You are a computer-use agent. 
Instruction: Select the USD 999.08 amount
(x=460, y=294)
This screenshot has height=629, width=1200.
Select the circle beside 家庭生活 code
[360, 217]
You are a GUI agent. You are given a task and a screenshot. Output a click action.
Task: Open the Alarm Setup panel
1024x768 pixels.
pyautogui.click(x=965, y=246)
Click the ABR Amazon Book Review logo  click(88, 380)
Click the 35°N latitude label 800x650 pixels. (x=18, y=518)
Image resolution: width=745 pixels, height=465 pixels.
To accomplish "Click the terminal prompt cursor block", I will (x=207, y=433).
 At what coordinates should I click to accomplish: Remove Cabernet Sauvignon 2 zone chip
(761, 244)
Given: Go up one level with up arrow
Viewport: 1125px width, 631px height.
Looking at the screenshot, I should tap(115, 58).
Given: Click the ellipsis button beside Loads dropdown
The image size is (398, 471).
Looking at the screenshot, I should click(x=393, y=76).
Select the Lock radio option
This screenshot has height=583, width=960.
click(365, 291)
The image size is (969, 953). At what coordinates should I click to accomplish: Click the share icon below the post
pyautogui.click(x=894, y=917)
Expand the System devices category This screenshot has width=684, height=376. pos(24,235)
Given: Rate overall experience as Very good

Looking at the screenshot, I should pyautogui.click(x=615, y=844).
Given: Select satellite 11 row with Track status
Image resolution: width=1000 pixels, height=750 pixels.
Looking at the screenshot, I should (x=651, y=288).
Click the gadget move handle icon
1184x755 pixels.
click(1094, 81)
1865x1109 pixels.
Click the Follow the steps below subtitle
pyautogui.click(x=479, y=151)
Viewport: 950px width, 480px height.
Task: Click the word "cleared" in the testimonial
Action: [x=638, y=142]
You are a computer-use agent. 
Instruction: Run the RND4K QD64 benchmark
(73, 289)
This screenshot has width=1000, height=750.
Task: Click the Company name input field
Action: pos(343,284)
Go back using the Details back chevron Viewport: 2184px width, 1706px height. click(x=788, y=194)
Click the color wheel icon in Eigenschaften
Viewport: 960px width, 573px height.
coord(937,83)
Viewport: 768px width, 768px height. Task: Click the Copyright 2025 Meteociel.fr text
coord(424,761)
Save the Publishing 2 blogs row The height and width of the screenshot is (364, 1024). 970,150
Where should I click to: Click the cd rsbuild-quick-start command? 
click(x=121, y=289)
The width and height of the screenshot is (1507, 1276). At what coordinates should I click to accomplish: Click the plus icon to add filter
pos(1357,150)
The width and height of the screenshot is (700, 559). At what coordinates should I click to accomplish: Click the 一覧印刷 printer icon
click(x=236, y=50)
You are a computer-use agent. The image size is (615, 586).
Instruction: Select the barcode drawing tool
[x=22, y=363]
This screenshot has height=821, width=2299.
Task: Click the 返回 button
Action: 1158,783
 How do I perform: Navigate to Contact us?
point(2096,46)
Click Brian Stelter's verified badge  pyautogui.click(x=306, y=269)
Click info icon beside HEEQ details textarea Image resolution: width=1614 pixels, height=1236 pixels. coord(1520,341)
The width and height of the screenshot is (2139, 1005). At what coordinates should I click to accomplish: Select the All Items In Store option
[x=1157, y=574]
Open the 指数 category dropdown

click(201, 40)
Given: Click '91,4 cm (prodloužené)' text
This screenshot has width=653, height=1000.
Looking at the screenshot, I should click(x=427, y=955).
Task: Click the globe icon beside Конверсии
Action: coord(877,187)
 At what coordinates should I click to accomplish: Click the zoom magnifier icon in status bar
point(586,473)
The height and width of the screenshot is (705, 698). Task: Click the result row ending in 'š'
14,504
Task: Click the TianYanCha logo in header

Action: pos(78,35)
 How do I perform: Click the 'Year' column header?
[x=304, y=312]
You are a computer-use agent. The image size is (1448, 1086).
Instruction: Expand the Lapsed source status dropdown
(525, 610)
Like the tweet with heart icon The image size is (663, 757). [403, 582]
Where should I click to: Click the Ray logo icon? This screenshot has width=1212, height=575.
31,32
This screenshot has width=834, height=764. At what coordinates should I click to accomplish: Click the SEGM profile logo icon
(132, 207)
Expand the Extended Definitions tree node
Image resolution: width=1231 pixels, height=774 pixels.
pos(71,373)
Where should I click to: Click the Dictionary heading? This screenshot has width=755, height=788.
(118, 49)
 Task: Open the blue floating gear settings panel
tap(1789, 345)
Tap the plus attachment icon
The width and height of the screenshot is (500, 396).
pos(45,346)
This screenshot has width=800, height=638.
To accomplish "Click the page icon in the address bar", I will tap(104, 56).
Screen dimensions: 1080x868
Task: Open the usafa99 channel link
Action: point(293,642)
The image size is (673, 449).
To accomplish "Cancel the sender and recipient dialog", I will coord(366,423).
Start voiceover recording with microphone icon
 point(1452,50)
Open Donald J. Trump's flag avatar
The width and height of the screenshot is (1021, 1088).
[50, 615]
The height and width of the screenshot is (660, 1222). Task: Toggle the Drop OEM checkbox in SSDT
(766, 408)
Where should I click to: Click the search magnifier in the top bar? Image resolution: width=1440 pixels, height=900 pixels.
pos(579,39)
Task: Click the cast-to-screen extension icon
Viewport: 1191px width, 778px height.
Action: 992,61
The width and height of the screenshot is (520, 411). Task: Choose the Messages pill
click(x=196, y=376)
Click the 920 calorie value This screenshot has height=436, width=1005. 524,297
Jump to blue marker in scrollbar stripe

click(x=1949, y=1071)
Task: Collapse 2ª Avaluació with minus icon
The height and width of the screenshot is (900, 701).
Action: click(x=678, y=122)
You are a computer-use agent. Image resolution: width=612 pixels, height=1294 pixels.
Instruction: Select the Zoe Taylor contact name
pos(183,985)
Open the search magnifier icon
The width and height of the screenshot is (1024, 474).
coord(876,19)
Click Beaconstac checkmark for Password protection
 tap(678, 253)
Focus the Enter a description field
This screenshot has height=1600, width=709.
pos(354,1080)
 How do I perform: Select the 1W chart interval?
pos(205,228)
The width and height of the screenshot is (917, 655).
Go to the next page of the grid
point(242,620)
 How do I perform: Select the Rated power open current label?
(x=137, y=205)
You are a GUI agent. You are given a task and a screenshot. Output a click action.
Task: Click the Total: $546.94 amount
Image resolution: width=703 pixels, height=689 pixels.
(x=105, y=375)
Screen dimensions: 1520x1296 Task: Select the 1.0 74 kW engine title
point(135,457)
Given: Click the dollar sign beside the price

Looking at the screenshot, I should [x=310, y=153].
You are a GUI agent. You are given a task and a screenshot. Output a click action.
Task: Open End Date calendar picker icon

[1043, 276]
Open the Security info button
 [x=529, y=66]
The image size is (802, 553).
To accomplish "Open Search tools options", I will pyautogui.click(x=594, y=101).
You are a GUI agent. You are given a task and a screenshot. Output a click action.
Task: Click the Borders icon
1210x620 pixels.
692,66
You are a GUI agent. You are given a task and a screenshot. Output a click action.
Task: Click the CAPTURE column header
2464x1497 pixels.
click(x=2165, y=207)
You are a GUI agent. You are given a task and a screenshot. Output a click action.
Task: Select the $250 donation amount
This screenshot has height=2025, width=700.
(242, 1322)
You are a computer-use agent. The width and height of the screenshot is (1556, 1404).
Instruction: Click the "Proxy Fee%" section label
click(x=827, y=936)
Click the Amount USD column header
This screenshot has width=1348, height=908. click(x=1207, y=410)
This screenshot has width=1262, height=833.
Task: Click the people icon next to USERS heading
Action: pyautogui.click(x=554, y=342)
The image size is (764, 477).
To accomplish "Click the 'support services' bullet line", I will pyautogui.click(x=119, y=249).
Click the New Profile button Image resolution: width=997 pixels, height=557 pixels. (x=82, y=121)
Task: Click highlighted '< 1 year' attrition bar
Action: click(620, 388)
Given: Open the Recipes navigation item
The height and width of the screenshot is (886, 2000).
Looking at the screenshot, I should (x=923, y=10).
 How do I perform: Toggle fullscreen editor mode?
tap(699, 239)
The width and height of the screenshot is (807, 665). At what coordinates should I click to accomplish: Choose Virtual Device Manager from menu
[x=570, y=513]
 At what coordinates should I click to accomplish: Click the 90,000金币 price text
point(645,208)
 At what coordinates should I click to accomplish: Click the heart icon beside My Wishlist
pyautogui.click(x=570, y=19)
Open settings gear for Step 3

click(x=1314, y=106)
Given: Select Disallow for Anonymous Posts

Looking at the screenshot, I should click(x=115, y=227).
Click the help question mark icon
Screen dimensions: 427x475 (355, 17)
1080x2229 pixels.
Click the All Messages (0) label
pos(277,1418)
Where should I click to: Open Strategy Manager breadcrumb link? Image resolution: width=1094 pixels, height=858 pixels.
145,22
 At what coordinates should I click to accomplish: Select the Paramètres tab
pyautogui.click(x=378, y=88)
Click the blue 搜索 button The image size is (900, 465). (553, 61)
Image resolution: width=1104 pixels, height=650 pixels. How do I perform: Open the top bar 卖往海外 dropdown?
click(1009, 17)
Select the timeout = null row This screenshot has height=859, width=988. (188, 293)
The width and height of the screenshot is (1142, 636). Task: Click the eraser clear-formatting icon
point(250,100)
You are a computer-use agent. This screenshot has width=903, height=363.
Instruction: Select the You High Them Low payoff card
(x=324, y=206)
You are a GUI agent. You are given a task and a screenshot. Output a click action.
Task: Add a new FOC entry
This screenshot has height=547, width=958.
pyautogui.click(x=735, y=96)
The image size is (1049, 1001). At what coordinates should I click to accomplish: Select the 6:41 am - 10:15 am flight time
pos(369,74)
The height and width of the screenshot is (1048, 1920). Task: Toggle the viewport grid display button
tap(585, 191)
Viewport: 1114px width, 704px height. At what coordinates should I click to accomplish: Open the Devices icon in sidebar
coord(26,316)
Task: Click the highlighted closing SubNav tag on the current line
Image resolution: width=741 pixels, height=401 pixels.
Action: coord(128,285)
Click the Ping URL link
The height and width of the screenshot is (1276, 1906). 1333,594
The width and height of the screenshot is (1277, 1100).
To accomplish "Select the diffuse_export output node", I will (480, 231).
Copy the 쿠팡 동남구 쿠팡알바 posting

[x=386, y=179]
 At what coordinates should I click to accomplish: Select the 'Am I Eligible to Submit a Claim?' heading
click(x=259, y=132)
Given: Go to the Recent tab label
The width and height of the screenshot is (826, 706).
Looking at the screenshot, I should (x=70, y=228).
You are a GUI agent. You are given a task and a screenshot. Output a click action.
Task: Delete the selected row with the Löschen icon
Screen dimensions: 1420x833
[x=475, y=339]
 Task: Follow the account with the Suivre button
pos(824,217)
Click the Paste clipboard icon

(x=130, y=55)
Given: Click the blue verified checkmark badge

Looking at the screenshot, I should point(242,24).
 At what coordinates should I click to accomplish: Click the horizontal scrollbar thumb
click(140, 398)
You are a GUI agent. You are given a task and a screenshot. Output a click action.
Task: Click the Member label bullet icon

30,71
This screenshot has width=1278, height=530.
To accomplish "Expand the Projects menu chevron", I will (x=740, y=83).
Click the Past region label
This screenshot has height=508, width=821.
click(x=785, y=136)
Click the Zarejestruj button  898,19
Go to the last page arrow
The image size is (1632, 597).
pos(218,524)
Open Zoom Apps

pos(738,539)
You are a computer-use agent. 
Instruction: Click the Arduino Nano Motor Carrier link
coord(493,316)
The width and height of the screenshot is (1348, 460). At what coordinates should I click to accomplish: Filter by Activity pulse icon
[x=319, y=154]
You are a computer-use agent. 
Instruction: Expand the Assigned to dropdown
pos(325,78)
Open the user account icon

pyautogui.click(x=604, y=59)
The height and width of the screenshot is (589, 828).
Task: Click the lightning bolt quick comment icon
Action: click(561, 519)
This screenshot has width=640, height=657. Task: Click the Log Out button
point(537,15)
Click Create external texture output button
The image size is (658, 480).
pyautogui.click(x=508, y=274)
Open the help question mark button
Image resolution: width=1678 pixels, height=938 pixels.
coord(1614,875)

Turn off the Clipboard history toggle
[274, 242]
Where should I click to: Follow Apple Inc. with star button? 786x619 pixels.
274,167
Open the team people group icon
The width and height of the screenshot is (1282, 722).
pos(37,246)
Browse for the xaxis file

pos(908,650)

★ ★ ★ ★ ★

*Task to complete*: Please transcribe exactly the lines above from the line that has "Where should I click to: Click the Dictionary" up to and including the line that has "Tap the plus attachment icon"; no other line belongs in the answer.

*Your solution*:
Where should I click to: Click the Dictionary heading? This screenshot has width=755, height=788.
(118, 49)
 Task: Open the blue floating gear settings panel
tap(1789, 345)
Tap the plus attachment icon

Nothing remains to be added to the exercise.